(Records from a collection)
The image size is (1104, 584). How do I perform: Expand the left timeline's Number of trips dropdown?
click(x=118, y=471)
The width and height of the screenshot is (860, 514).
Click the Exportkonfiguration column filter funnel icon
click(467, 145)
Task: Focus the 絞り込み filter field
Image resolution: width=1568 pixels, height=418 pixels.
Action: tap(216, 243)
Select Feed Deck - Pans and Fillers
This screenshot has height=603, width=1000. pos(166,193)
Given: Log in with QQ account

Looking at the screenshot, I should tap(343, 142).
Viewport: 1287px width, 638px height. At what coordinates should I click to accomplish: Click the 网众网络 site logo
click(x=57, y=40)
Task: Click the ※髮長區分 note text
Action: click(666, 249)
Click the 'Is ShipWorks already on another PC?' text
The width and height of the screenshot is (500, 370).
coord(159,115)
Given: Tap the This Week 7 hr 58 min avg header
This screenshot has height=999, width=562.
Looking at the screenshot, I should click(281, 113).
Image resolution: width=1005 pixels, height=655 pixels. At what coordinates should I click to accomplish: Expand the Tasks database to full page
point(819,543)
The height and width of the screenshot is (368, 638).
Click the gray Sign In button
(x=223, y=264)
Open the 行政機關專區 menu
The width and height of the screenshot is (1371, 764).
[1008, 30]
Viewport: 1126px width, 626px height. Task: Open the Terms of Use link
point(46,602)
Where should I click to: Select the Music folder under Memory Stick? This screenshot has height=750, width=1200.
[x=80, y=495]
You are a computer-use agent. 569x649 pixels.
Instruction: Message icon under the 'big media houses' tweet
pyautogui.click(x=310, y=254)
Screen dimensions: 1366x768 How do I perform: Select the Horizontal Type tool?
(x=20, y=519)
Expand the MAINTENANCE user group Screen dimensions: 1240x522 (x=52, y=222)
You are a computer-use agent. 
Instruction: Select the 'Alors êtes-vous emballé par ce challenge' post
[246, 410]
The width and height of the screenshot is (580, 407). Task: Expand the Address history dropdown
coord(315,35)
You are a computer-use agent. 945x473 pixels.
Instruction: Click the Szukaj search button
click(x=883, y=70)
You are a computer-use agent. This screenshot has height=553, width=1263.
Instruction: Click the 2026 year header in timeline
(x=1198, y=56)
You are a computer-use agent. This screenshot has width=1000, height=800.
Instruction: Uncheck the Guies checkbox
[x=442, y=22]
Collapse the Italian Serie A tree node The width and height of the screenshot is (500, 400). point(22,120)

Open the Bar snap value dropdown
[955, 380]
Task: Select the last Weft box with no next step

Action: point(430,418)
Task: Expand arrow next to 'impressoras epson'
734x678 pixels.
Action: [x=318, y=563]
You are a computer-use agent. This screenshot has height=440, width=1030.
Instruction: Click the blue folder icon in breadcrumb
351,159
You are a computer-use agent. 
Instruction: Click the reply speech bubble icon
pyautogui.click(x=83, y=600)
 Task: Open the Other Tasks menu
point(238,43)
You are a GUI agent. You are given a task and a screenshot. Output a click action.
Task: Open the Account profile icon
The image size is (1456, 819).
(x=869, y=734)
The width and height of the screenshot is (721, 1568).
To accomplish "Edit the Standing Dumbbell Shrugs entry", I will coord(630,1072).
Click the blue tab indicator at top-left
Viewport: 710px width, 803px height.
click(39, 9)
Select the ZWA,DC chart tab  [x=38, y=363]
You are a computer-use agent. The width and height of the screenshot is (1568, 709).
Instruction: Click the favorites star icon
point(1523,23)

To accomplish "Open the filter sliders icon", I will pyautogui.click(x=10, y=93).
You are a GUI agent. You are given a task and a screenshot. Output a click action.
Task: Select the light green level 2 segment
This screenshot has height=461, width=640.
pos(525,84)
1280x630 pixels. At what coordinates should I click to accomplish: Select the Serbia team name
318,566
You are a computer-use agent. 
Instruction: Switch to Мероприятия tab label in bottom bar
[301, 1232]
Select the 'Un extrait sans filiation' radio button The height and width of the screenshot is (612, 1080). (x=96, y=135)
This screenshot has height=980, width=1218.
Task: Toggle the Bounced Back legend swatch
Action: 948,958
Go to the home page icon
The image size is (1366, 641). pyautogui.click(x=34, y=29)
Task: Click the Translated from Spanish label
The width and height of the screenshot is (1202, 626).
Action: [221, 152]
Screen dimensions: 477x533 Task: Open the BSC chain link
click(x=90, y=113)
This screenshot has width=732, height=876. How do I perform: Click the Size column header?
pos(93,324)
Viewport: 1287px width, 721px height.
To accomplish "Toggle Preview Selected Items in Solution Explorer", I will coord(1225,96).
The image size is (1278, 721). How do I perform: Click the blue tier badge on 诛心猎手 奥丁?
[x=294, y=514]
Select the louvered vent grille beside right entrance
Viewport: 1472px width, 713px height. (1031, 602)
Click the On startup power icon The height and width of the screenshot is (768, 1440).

TRY IT
Copy every line of the data where "computer" is found.

EXPECTED OUTPUT
You are a computer-use agent. 569x649 pixels.
You are a computer-use agent. 
You are a computer-use agent. 945x473 pixels.
You are a computer-use agent. This screenshot has height=553, width=1263.
You are a computer-use agent. This screenshot has width=1000, height=800.
You are a computer-use agent. This screenshot has height=440, width=1030.
You are a computer-use agent. 
You are a computer-use agent. The width and height of the screenshot is (1568, 709).
You are a computer-use agent. 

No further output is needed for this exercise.